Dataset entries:
○ ○ ○ ○ ○
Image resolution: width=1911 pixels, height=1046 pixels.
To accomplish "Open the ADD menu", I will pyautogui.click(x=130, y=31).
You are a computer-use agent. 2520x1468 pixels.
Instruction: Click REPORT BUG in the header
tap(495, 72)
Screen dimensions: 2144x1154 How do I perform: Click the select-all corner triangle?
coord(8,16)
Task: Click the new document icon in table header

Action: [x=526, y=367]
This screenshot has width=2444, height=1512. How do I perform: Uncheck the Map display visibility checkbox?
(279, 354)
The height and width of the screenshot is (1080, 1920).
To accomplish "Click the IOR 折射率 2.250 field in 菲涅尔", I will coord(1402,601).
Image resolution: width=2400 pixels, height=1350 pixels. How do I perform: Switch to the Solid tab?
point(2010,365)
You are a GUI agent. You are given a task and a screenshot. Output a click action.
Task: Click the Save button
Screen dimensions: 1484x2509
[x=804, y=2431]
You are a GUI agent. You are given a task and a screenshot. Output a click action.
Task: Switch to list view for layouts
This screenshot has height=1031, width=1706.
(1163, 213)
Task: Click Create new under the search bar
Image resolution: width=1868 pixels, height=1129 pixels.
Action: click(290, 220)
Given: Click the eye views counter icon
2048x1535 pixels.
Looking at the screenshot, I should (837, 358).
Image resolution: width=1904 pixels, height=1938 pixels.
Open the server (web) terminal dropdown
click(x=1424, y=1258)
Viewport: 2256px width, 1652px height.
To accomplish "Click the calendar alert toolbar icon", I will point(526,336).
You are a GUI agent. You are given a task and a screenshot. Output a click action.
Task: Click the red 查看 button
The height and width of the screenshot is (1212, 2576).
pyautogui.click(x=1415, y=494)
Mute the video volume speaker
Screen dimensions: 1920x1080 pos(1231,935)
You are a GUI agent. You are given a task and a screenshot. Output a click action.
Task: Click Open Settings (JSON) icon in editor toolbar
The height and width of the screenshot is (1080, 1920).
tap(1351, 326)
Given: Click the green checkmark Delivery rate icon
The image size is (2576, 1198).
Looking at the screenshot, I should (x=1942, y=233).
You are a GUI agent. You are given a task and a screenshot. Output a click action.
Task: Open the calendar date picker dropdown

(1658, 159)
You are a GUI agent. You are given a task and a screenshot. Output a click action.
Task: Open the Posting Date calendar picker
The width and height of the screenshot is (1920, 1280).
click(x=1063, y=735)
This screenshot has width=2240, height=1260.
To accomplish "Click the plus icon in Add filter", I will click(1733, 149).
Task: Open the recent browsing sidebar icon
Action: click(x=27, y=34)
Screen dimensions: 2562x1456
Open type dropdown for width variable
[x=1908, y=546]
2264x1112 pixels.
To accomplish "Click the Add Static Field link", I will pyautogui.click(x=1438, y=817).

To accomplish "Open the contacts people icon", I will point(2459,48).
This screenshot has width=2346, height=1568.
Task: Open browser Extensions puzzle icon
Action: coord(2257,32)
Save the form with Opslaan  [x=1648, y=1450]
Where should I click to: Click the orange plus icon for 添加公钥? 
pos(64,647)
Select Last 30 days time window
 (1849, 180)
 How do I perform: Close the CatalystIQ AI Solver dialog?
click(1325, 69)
○ ○ ○ ○ ○
WORK REQUEST:
Once you have counted every line above that contains the string "toolbar", give that number and nothing more.

SOLUTION TO THIS EXERCISE:
2